■ Working data
— BEGIN —
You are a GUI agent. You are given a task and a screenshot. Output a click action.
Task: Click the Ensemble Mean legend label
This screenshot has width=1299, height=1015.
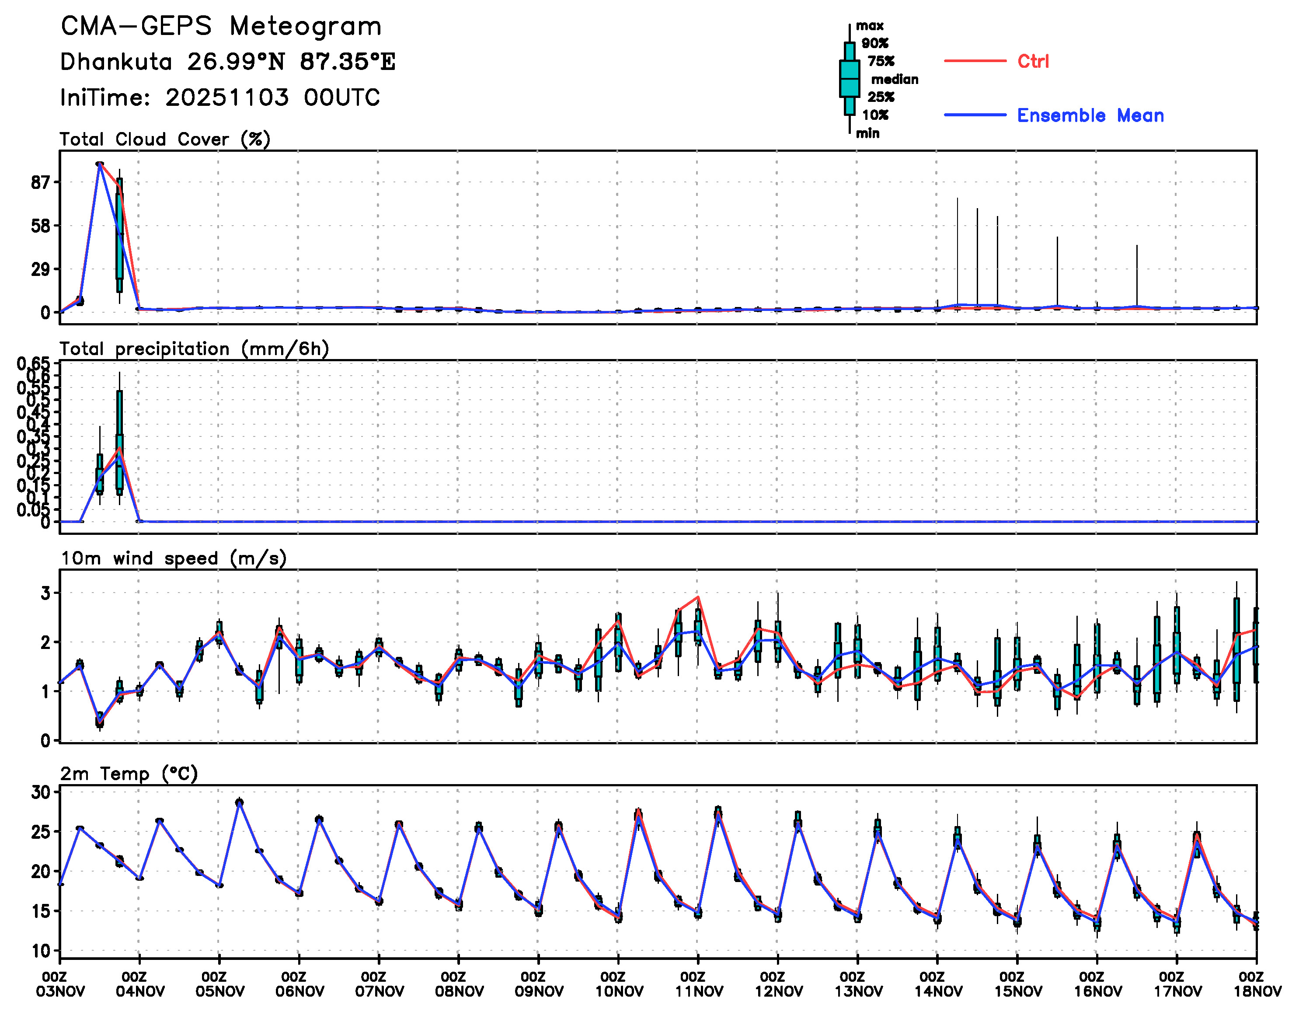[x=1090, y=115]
— END —
— BEGIN —
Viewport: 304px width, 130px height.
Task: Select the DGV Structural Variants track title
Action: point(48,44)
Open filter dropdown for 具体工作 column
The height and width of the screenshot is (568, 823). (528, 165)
— END —
■ What you need to do
Reproduce the stretch of entries from the line containing "You are a GUI" through the line containing "[x=1090, y=115]", swapping "Ensemble Mean" for "Ensemble Median" and changing nothing else. Leave the pictures out of your answer.

■ Result of this exercise
You are a GUI agent. You are given a task and a screenshot. Output a click action.
Task: Click the Ensemble Median legend label
This screenshot has width=1299, height=1015.
[x=1090, y=115]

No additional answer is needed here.